» **Work instructions**
Go over the data below and say how many lines hold the word "agent". Only the number is needed.

(Stored entries)
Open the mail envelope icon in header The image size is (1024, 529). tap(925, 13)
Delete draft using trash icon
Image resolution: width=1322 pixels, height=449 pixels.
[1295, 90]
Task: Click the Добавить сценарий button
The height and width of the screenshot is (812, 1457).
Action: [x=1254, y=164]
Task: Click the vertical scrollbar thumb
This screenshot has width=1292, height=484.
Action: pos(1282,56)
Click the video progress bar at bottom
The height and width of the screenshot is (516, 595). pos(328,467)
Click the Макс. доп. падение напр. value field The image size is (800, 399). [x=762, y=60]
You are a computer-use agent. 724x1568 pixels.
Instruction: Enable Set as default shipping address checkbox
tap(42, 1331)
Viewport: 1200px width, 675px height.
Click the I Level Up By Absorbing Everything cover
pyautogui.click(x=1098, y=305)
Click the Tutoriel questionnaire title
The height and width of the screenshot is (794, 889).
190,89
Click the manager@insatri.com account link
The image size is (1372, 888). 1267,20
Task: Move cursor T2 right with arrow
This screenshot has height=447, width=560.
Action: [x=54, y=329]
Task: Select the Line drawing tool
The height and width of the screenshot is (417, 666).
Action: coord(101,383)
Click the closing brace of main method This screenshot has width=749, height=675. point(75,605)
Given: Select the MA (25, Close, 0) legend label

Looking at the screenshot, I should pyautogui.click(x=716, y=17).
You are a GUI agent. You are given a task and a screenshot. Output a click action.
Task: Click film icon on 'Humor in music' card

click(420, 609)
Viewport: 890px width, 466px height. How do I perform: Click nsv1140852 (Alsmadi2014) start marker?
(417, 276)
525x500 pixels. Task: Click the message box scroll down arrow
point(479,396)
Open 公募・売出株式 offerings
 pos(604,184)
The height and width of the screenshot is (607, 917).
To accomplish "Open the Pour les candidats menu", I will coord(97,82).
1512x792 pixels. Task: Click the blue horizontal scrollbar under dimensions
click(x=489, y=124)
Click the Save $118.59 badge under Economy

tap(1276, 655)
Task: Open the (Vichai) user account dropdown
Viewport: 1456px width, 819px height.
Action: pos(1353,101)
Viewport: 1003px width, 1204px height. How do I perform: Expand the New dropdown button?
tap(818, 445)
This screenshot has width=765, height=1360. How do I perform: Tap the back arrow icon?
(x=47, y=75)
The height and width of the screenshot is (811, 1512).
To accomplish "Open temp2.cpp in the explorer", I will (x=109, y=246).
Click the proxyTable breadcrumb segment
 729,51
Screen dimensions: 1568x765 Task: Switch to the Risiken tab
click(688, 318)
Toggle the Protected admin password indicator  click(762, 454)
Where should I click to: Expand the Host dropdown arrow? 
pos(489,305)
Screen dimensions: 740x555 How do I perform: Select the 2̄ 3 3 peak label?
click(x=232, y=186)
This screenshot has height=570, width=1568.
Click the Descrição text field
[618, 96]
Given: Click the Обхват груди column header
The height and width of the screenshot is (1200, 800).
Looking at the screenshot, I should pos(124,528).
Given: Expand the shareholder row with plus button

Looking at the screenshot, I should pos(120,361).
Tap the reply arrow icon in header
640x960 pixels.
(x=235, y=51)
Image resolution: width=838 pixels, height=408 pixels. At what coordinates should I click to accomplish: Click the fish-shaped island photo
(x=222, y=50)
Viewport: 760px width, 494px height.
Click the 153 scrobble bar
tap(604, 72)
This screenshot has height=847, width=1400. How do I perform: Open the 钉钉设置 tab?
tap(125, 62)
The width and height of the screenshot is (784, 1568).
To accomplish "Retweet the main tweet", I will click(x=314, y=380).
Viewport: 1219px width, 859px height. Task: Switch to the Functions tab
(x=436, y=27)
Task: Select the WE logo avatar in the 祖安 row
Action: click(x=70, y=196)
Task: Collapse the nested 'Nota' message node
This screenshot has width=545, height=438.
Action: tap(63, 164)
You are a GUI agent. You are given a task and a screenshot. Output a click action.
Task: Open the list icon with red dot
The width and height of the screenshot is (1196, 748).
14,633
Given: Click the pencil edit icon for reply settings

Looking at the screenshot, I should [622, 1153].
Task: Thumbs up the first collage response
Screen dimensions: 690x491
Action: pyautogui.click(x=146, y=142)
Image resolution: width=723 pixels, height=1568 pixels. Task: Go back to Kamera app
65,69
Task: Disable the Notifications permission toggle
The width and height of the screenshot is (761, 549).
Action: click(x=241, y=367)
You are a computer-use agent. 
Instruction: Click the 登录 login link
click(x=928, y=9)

» **Output below**
4